● **Written exercise**: In the article about the West and Copley exhibition in Houston, who is named as the curator of the exhibition?

West and Copley in Houston

Editorial Staff Exhibitions

 Watson and the Shark by John Singleton Copley (1738–1815), 1778. Oil on canvas. National Gallery of Art, Washington, Ferdinand Lammot Belin Fund.

An adventurous exhibition at the Museum of Fine Arts, Houston should alter our views on the influence of ear­ly American painting and painters. American Adversaries: West and Copley in a Transatlantic World explores the way in which two colonial painters in particular, John Singleton Copley and Benjamin West, put American art on a world stage. If this comes as a surprise to people who think American art languished in provincial isola­tion until the mid-twentieth century when abstract ex­pressionism burst on the scene, the exhibition’s curator Emily Ballew Neff and her catalogue (distributed by Yale University Press) will enlighten them. “There was always an interesting international aspect to early American art,” Neff says, explaining that the two centerpieces of the exhi­bition, Copley’sWatson and the Shark, and West’s The Death of General James Wolfe were disseminated international­ly through prints, exciting attention for their depiction of an exotic new world. These dramatic historical paintings with their not unim­portant inclusion of Indians and blacks brought the colo­nial world to a fascinated European audience. West, Neff says, knew how to play the colonial to great personal and professional advantage in England, but Copley’s daring in depicting a shark attack in Cuba (where he had never been) made him an equally alluring figure.

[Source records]
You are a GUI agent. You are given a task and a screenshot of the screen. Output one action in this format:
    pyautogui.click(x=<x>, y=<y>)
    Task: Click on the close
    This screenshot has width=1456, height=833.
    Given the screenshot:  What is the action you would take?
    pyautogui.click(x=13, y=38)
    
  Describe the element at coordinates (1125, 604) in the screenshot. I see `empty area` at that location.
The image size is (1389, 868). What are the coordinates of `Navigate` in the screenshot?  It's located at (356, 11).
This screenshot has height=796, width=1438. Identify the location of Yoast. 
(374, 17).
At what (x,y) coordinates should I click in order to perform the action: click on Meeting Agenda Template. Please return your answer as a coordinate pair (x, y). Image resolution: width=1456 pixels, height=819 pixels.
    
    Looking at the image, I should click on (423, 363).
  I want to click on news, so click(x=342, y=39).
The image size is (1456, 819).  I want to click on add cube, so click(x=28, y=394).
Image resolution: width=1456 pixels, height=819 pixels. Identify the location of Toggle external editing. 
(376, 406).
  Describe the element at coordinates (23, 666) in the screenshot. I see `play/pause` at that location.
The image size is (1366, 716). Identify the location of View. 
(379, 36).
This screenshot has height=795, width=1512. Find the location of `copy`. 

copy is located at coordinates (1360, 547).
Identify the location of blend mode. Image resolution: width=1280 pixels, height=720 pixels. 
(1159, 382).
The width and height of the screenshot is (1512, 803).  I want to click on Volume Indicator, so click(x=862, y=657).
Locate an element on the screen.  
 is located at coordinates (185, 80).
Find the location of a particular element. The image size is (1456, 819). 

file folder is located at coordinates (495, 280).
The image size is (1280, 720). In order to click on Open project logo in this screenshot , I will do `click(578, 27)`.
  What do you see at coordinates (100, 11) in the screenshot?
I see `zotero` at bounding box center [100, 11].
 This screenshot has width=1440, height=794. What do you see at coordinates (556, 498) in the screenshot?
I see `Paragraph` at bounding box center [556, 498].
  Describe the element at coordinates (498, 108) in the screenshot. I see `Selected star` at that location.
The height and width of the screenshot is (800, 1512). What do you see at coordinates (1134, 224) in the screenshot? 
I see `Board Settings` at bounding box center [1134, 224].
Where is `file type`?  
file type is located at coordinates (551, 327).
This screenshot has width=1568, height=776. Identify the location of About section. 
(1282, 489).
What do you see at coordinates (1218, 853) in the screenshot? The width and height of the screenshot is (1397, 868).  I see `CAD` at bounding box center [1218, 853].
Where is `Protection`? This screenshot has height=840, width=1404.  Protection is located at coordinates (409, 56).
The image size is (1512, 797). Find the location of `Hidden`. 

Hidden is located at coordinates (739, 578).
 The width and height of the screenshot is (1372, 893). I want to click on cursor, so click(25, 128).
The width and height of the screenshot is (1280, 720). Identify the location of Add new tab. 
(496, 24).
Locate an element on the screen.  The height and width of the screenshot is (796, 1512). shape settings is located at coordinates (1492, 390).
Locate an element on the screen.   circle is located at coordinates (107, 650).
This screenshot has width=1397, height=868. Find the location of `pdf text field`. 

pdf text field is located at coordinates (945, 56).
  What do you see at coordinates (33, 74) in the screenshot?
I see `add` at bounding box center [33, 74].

● **Task answer**: Emily Ballew Neff